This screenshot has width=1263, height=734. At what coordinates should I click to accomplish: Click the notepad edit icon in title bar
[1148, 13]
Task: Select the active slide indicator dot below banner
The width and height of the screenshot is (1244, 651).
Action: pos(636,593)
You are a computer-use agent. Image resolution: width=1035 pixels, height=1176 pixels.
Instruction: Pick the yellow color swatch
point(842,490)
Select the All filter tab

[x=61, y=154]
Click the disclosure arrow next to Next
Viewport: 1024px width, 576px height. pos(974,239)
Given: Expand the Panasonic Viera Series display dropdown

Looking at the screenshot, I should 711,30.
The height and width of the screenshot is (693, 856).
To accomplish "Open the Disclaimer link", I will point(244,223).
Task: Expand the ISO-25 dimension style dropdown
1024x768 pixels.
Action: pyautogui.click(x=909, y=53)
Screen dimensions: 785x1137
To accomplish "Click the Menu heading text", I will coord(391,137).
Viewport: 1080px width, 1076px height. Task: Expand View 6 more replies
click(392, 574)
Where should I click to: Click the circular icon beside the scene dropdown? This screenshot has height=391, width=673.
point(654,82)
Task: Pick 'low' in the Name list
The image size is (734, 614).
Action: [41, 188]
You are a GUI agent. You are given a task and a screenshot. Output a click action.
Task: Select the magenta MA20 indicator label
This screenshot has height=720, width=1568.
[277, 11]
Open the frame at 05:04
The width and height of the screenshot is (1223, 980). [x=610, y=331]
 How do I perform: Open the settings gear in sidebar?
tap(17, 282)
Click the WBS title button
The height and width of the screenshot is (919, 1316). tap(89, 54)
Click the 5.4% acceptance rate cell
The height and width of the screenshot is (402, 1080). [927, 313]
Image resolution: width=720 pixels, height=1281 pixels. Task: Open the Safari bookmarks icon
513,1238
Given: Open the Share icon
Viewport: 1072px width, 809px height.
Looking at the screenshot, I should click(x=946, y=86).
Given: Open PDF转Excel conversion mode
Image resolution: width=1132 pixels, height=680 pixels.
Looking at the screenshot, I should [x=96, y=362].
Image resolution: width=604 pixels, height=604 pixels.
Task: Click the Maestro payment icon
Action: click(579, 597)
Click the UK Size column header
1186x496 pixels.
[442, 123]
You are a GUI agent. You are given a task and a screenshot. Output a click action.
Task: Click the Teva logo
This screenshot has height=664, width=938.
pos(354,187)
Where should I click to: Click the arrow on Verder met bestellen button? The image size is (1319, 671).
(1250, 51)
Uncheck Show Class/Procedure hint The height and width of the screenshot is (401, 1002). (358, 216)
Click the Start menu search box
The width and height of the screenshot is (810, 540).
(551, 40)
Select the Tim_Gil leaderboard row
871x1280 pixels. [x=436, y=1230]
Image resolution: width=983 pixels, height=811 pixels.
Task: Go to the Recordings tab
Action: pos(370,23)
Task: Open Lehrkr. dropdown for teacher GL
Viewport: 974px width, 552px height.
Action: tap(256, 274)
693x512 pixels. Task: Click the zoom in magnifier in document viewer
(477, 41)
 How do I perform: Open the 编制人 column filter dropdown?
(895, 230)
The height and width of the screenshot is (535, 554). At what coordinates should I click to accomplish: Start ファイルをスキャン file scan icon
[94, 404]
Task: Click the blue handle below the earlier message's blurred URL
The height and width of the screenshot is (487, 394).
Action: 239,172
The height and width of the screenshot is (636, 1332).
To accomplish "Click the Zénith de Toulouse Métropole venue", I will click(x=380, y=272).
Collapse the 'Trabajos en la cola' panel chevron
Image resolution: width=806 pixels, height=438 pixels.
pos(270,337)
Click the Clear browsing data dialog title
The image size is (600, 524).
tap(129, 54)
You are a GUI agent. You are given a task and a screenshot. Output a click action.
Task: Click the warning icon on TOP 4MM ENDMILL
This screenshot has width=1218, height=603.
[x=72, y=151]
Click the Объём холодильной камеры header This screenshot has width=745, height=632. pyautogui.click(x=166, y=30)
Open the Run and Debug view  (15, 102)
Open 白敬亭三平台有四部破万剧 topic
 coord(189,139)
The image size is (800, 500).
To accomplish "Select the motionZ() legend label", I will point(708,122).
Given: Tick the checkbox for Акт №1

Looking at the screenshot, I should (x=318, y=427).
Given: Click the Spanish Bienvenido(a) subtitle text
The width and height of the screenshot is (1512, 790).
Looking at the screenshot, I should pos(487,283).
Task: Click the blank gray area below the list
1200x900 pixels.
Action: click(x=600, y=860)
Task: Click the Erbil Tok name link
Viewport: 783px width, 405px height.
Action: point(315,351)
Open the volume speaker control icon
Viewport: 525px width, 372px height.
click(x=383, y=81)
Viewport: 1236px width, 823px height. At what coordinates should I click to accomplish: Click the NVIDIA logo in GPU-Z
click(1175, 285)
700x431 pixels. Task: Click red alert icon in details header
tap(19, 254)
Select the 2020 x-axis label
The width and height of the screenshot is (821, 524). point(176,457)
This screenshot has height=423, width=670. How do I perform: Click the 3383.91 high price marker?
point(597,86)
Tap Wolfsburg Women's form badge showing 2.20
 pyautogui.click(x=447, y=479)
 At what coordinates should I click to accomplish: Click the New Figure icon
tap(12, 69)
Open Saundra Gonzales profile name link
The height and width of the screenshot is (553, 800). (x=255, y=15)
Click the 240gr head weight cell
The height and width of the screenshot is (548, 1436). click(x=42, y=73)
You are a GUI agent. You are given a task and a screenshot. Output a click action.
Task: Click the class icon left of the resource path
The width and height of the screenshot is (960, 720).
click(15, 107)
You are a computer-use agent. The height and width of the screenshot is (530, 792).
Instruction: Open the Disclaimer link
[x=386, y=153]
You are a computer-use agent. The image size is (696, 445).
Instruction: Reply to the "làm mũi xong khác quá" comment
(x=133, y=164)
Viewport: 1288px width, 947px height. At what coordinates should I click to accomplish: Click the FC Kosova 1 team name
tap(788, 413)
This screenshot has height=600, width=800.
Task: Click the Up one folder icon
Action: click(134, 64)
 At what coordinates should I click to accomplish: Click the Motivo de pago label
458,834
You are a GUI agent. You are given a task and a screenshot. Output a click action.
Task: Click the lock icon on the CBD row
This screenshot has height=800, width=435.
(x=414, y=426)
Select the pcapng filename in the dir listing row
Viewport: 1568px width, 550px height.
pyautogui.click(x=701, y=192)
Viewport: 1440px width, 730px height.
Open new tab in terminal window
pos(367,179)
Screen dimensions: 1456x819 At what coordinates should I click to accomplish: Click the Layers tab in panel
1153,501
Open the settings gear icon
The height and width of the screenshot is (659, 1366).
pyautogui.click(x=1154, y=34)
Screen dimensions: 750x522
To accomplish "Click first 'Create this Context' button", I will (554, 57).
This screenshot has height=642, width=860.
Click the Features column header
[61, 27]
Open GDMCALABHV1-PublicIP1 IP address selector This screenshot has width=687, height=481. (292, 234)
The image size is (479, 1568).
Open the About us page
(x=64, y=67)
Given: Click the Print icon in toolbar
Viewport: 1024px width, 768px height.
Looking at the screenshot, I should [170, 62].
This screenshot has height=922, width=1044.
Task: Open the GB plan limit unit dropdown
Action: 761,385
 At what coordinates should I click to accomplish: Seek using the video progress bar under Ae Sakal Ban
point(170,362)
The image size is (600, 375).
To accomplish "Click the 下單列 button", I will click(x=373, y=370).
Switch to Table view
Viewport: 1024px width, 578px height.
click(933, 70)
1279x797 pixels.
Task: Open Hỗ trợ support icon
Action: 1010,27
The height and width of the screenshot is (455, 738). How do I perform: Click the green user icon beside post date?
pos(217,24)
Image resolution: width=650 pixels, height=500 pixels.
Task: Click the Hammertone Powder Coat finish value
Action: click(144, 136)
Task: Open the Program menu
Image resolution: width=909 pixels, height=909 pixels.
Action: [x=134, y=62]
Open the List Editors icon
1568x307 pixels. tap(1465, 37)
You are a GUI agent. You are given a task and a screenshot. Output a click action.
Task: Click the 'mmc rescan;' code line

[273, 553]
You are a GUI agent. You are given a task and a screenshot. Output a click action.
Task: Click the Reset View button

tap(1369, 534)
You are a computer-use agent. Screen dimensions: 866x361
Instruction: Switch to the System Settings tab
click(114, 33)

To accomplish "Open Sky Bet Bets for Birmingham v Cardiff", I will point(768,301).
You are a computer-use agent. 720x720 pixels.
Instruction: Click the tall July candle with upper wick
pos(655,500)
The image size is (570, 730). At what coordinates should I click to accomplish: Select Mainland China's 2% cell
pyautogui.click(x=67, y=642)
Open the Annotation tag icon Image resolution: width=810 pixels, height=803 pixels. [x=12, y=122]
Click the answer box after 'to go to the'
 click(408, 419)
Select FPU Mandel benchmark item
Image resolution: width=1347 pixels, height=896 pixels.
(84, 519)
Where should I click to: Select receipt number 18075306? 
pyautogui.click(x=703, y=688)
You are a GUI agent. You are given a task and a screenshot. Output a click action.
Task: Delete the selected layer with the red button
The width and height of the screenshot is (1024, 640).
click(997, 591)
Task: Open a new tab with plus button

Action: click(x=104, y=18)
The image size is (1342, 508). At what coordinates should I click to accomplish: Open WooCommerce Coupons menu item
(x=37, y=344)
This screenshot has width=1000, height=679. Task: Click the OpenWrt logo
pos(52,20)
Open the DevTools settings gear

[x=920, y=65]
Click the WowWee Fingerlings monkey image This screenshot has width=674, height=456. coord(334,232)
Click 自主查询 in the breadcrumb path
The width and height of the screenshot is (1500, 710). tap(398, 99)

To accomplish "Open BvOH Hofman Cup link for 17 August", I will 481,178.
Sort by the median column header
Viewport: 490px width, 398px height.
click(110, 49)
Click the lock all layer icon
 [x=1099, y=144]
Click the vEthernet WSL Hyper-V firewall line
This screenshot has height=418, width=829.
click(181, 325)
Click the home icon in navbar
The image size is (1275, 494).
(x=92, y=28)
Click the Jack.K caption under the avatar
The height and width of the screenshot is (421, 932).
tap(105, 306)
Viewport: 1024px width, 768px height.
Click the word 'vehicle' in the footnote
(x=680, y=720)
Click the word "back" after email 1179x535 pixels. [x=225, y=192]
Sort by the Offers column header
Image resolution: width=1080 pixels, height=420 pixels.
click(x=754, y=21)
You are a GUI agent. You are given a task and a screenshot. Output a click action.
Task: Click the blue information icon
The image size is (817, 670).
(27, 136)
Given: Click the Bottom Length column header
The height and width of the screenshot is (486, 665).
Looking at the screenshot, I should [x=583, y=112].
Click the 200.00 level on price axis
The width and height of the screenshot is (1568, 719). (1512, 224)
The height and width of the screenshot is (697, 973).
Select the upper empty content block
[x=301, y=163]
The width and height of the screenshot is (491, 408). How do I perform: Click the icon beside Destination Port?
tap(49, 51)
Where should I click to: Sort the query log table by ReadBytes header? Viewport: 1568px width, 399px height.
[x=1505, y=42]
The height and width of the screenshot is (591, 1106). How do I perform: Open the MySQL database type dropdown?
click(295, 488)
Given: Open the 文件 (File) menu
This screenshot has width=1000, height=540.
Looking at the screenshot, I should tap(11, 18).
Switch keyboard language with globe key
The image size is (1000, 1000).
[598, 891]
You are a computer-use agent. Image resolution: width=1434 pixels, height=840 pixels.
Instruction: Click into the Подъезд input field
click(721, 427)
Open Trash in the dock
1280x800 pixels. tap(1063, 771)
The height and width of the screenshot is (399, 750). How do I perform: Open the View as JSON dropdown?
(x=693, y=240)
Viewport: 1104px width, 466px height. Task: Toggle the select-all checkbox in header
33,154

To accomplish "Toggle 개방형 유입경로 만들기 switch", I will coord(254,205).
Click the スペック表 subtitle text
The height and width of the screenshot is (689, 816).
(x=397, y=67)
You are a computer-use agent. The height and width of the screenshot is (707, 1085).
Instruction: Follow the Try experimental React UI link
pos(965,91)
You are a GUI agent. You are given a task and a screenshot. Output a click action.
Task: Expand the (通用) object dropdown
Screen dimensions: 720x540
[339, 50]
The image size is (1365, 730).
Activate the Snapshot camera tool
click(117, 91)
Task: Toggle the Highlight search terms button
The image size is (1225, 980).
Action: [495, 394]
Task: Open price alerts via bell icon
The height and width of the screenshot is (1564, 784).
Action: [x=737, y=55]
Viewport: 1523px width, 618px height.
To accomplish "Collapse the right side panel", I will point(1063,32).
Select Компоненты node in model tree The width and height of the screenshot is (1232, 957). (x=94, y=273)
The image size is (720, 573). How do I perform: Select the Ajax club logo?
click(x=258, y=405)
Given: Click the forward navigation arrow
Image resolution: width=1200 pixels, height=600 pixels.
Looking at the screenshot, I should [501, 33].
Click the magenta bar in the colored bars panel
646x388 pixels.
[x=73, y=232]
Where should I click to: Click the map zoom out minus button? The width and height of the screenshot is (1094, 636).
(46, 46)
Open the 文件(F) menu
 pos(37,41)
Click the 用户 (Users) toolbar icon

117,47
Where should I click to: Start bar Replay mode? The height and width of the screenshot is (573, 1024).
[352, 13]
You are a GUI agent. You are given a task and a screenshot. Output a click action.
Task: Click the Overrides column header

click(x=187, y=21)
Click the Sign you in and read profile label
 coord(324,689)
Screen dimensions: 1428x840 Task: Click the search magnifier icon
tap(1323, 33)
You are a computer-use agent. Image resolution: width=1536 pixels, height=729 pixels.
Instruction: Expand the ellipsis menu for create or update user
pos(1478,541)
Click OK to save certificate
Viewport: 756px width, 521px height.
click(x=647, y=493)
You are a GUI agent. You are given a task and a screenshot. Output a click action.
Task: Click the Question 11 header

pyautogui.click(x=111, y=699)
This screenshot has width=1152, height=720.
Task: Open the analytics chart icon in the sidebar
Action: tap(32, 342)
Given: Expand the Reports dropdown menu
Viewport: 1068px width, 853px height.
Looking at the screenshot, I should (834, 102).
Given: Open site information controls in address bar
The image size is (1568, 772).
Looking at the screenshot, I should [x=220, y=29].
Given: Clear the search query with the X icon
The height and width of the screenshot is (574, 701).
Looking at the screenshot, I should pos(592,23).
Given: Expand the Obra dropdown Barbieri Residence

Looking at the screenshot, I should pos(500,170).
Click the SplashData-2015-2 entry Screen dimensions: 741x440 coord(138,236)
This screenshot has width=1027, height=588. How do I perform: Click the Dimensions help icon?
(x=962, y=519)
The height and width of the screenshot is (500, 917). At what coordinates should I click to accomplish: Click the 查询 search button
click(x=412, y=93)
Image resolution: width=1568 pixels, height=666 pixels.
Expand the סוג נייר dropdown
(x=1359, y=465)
|---|
■ **WHAT YOU WILL DO**
Please transcribe the data above without changes, from its first line to its "Task: Select the active" line, and leave out anything past that.

■ **COMPLETED EXERCISE**
This screenshot has width=1263, height=734. At what coordinates should I click to accomplish: Click the notepad edit icon in title bar
[1148, 13]
Task: Select the active slide indicator dot below banner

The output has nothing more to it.